The command to the nation of Israel at the very beginning was to keep the way of the Lord very particularly as to marriage. They were by no means either to give their daughters to the sons of the Canaanites, or take the Canaanites' daughters for their sons. Deut. vii. 3. If they did so, it would be on the pain of being no longer owned of the Lord. Josh. xxiii. According to this, the apostate days of Solomon are marked by disobedience to this very thing (1 Kings xi.); and afterwards, no real recovery to God could be admitted, without a return to the observance of this principle in their marriages. Ezra x.; Neh. x.

Obedience, therefore, in this thing was a peculiar test of the state of the nation. And it is thus that I look at it in this earliest book of Genesis. For though divine law was not then published, divine principles were then understood. It may be regarded as the witness of the state of family religion then, as it was of the state of national religion afterwards.

Abraham, in this matter, eminently keeps "the way of the Lord;" and so Eliezer, one of his "household;" and so our Isaac, one of his "children." For Abraham sends a special embassy into a distant land, in order to get a wife "in the Lord" for his son--Eliezer goes on that embassy with a ready mind--and Isaac in patience waits for the fruit of it, not seeking any alliance with the nearer people; and, though sad and solitary, keeps himself for the Lord's appointed helpmeet. Like Adam, he waited for a helpmeet from the Lord's own hand, though it cost him patience and sore solitude. This his meditation in the field at eventide shows.
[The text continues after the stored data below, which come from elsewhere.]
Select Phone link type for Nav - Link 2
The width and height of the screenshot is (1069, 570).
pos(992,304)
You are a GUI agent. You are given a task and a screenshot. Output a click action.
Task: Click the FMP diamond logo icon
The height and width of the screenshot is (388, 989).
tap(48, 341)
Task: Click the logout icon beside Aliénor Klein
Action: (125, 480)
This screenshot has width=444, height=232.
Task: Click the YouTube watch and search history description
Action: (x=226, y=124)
He endured. He might have got a daughter of Canaan; but he endured. He will rather suffer the sickening of his heart from the deferring of his hope, than not marry "in the Lord," or take him a wife of any that he may choose. And all this was very beautiful in this first generation of this elect family. The father, the servant, and the child, each in his way, witnesses how Abraham had ordered his house according to God, teaching his children and his household the way of the Lord. See chap. xviii. 19.

But we notice a course of sad decline and departure from all this.
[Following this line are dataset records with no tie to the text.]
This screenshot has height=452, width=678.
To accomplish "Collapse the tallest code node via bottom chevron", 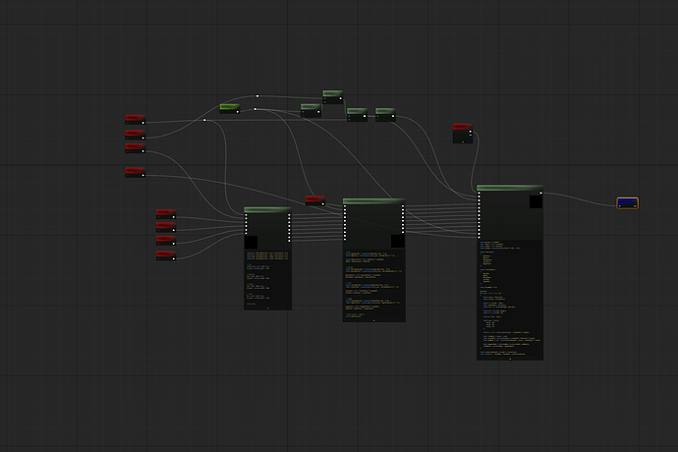I will (x=510, y=359).
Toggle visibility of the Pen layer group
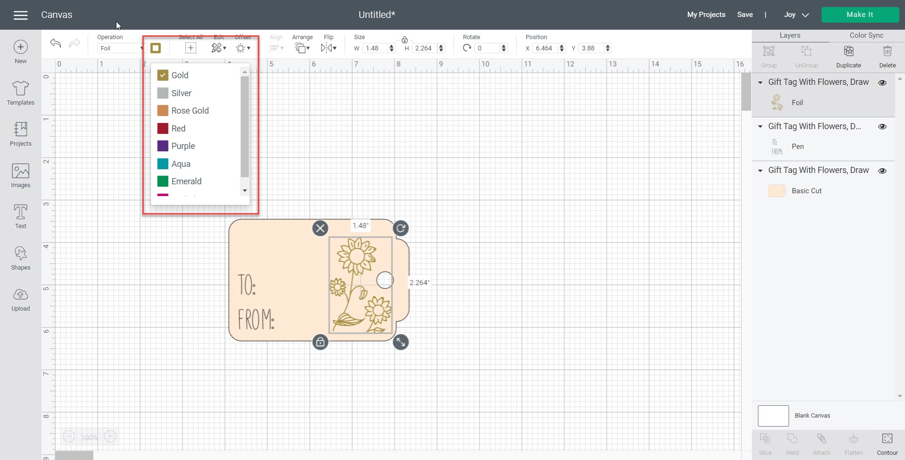Screen dimensions: 905x460 coord(882,126)
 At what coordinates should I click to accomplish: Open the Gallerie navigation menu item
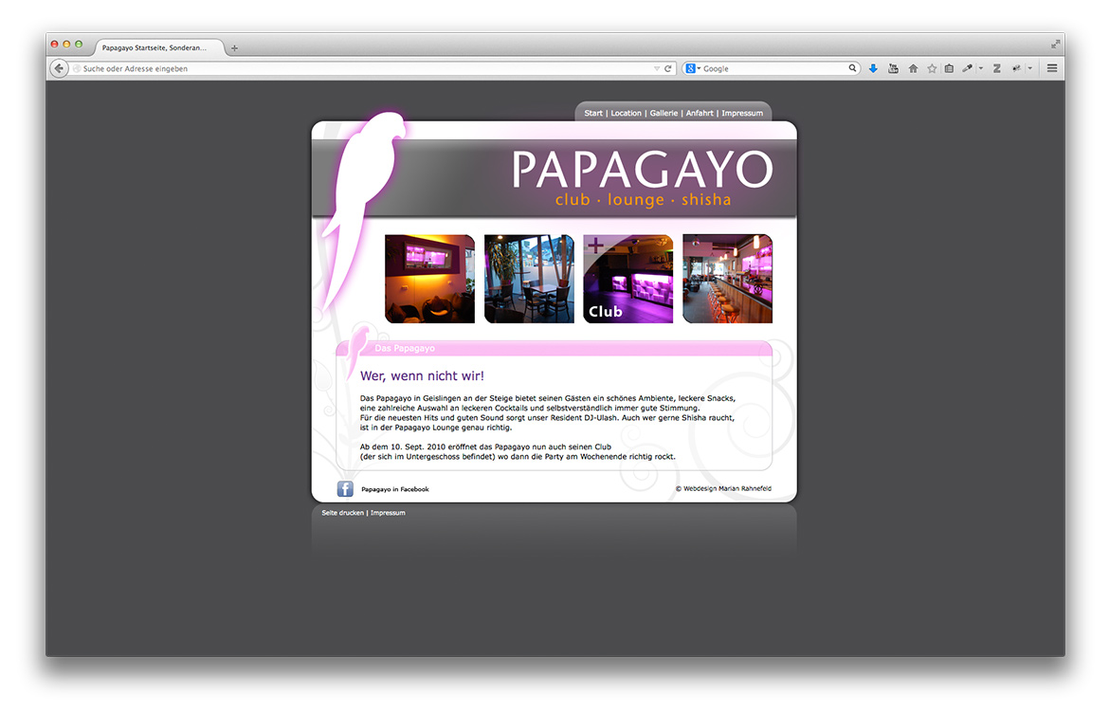point(664,113)
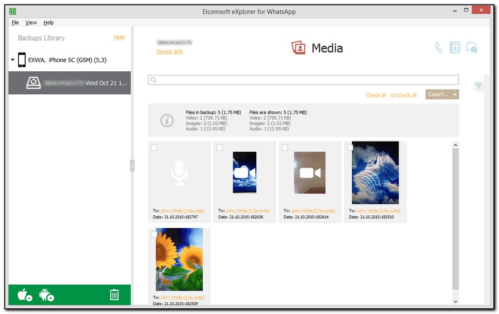Screen dimensions: 499x314
Task: Add an Android backup with the Android icon
Action: (x=46, y=295)
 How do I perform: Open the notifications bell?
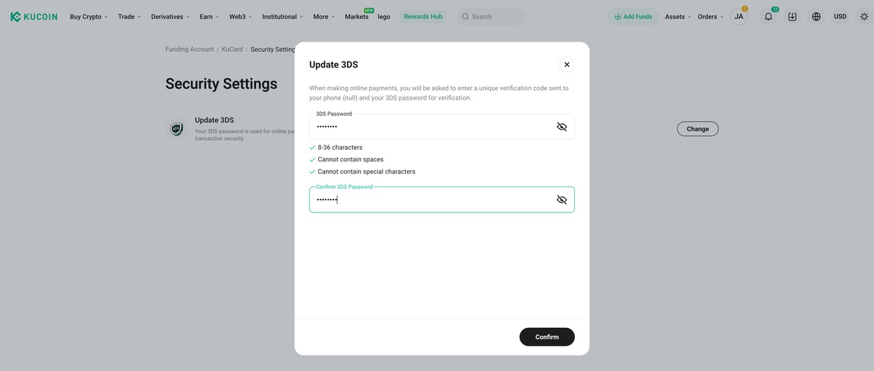(x=768, y=16)
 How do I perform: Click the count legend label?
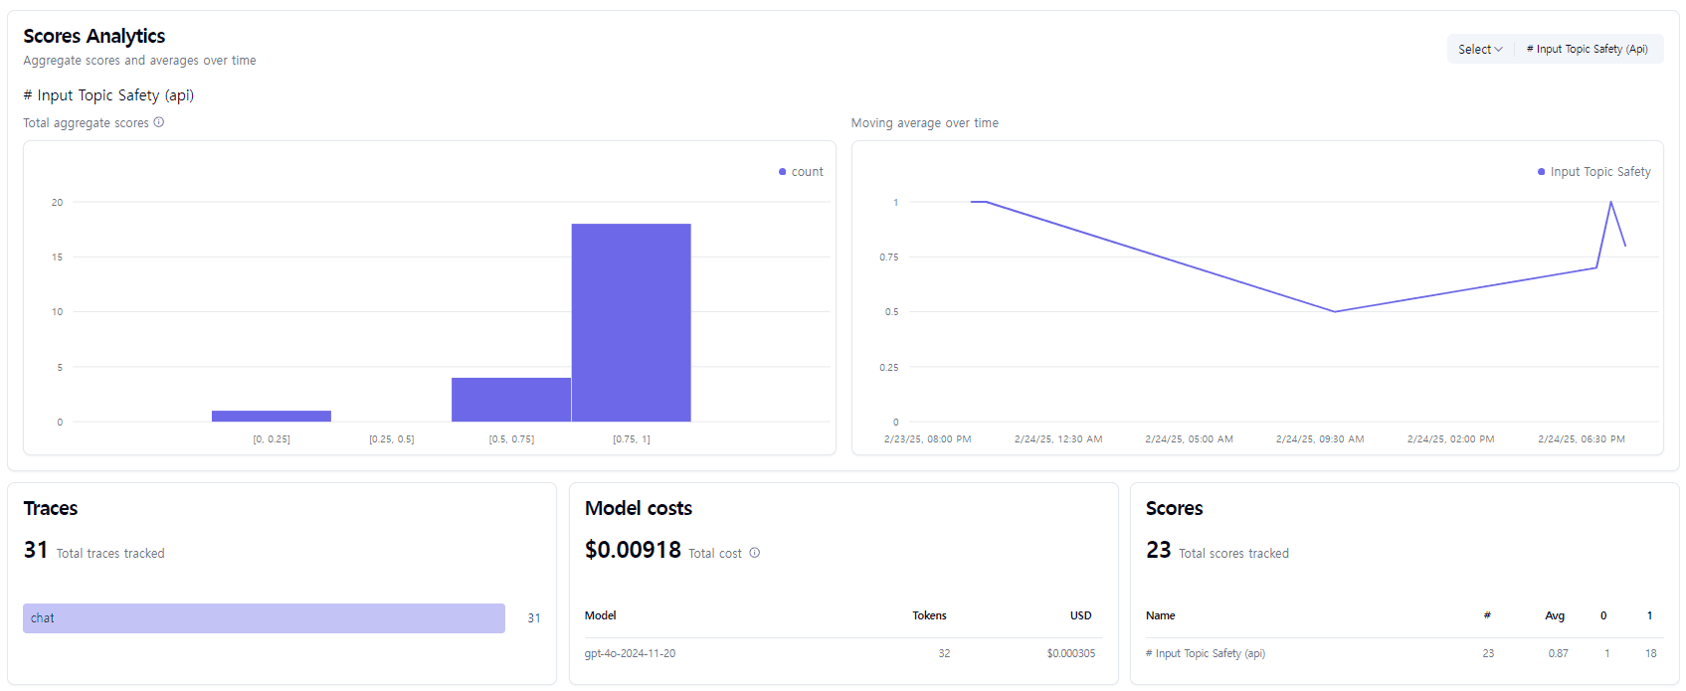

Isaac, in his turn and generation, becomes the head of the family. But he is grievously careless in this matter, compared with his father; as this scripture, the close of chapter xxvi., shows us. He does not watch over his children's ways, to anticipate mischief, as Abraham had done. Esau his son marries a daughter of the Hittites. Isaac and Rebecca are grieved at this, it is true; for they had righteous souls which knew how to be "vexed" with this; but then, it was their carelessness which had brought this vexation upon them.

This we cannot say was beautiful. But still there was a happy symptom in it. There was a righteous soul to be vexed, a mind sensitive of defilement. And this was well. Jacob, however, declines still further. He neither anticipates the mischief, like Abraham, nor does he, like Isaac, grieve over it when it occurs. But with an unconcerned heart, as far as the history tells us, he allows his children to form what alliances they please, and to take them wives of all whom they choose.

This is sad. There is no joy for the heart here, as in the obedience of Abraham; there is no relief for the heart here, as in the sorrow of Isaac and Rebecca.

But Judah afterwards goes beyond even all this in a very fearful way. He represents the fourth generation of this elect family. But he not only does not anticipate mischief, like Abraham, in the ordering of his family, nor grieve over mischief when brought into it, like Isaac, nor is he simply indifferent about it, whether it be brought in or not, like Jacob, but he actually brings it in himself! For he does nothing less than take a daughter of the Canaanites to be the wife of his son Er!

This exceeded. This was sinning with a high hand. And thus, in all this, in this history of the four generations of Genesis-patriarchs, we notice declension, gradual but solemn declension, till it reach complete apostasy from the way of the Lord.